▶ _Requirement_
In your copy, include every line of the records exactly and no picture at all.

**** Data supplied ****

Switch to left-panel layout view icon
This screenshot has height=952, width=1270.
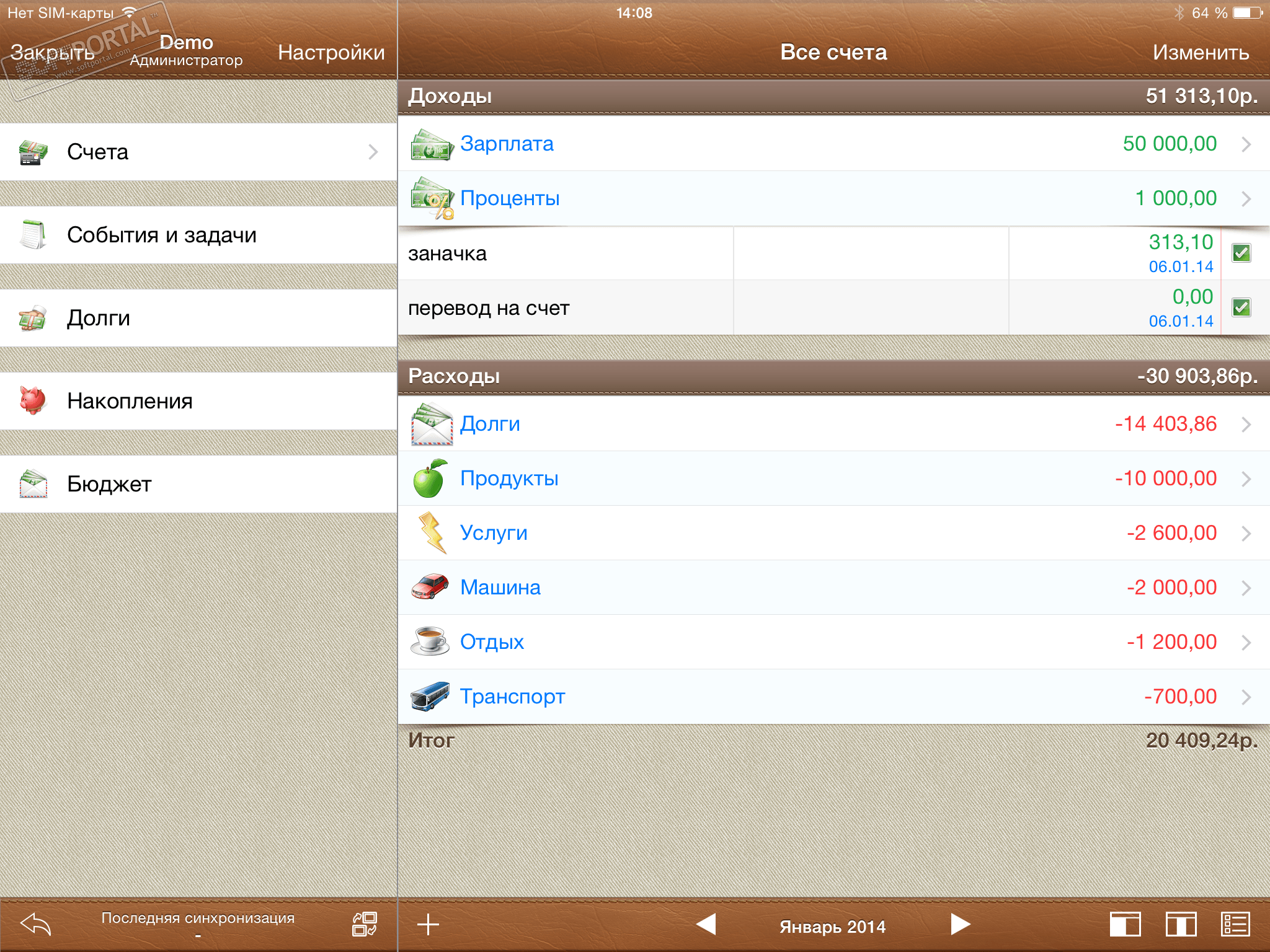point(1125,925)
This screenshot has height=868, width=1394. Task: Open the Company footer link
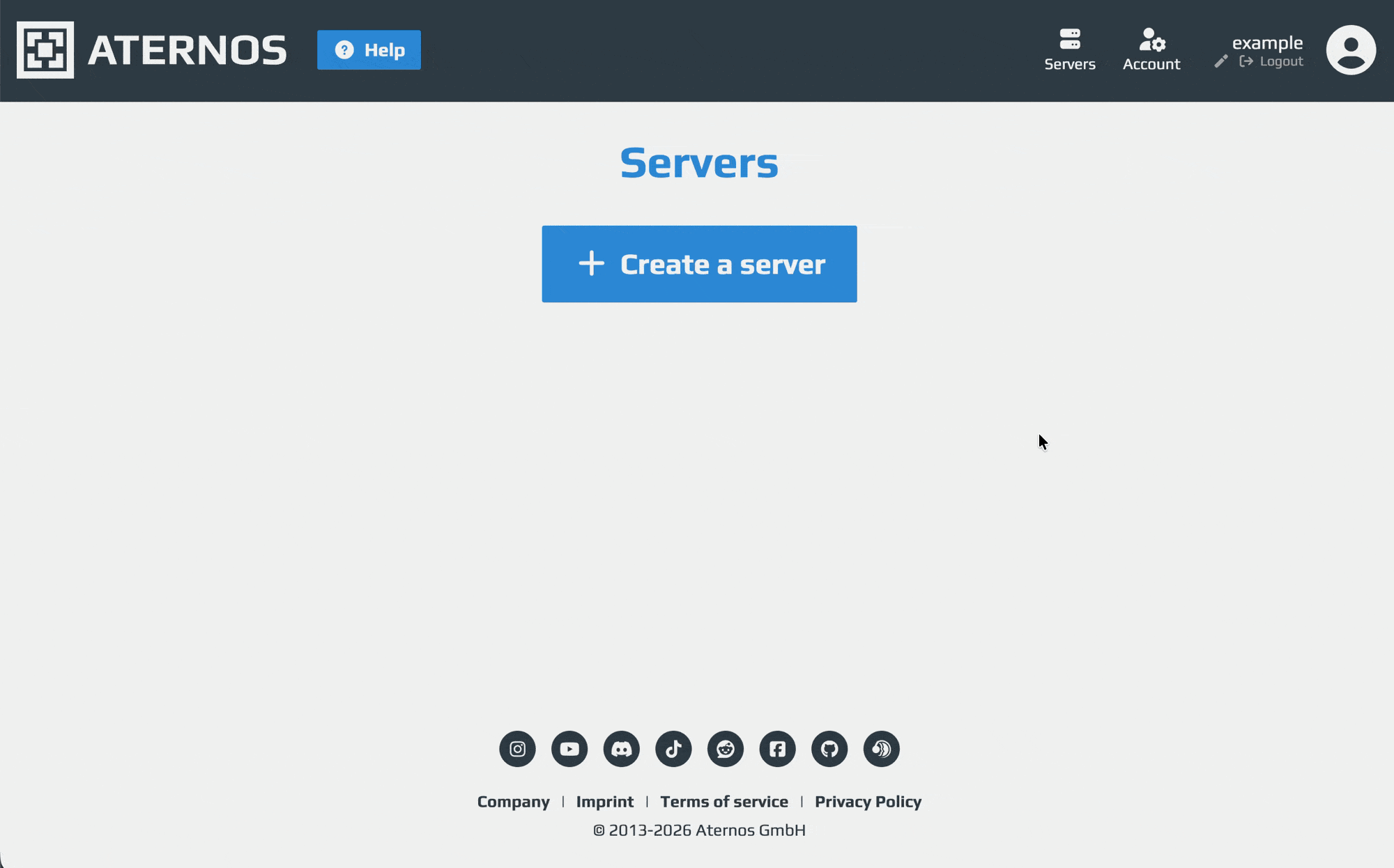pos(513,802)
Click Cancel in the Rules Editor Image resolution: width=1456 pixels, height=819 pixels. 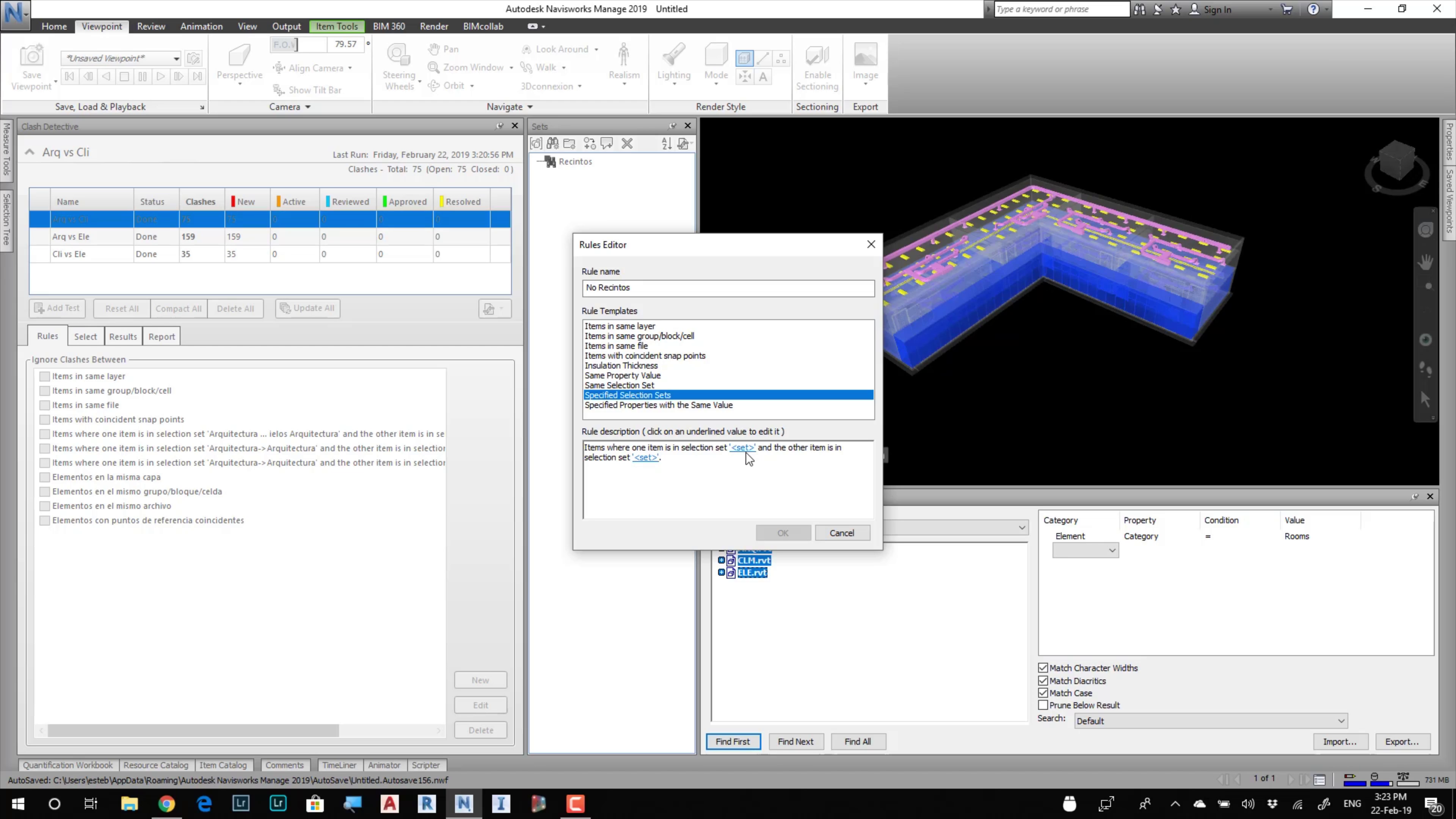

****

▶ _Expected output_
Switch to left-panel layout view icon
This screenshot has height=952, width=1270.
point(1125,925)
This screenshot has height=868, width=1394. Task: Open the Company footer link
pos(513,802)
Click Cancel in the Rules Editor Image resolution: width=1456 pixels, height=819 pixels. 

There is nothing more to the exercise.